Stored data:
◆ ◆ ◆ ◆ ◆

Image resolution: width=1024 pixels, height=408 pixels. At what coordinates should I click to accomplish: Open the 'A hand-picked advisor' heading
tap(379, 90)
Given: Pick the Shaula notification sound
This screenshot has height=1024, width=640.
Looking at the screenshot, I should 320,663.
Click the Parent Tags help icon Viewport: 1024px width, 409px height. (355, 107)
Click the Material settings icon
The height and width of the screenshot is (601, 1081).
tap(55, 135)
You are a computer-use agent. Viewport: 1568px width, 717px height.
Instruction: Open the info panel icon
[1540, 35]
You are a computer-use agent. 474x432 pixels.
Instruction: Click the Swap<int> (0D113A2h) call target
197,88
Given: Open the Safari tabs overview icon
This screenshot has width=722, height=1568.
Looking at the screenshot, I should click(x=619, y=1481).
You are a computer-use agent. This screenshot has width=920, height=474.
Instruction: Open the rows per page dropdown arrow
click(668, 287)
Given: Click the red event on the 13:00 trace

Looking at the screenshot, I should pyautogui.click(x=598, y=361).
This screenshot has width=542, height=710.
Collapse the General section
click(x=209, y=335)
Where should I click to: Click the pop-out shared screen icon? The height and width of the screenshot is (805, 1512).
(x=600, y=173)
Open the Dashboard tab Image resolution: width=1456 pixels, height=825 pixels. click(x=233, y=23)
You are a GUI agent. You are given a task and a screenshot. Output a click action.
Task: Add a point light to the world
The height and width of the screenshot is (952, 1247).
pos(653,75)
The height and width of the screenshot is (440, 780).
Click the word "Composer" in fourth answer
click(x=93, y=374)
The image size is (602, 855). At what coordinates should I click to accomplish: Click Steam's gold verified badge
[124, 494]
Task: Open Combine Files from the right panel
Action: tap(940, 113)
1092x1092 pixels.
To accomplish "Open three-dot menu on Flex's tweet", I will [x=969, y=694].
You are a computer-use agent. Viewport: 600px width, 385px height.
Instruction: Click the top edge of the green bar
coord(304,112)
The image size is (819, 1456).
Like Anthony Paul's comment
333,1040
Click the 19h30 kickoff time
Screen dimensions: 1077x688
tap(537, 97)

◆ ◆ ◆ ◆ ◆

TASK =
Beginning at the line with "Given: Click the red event on the 13:00 trace" and ending at the line with "Task: Add a point light to the world", reproduce each line of the data above exactly, and add no other lines.

REPLY =
Given: Click the red event on the 13:00 trace

Looking at the screenshot, I should pyautogui.click(x=598, y=361).
This screenshot has width=542, height=710.
Collapse the General section
click(x=209, y=335)
Where should I click to: Click the pop-out shared screen icon? The height and width of the screenshot is (805, 1512).
(x=600, y=173)
Open the Dashboard tab Image resolution: width=1456 pixels, height=825 pixels. click(x=233, y=23)
You are a GUI agent. You are given a task and a screenshot. Output a click action.
Task: Add a point light to the world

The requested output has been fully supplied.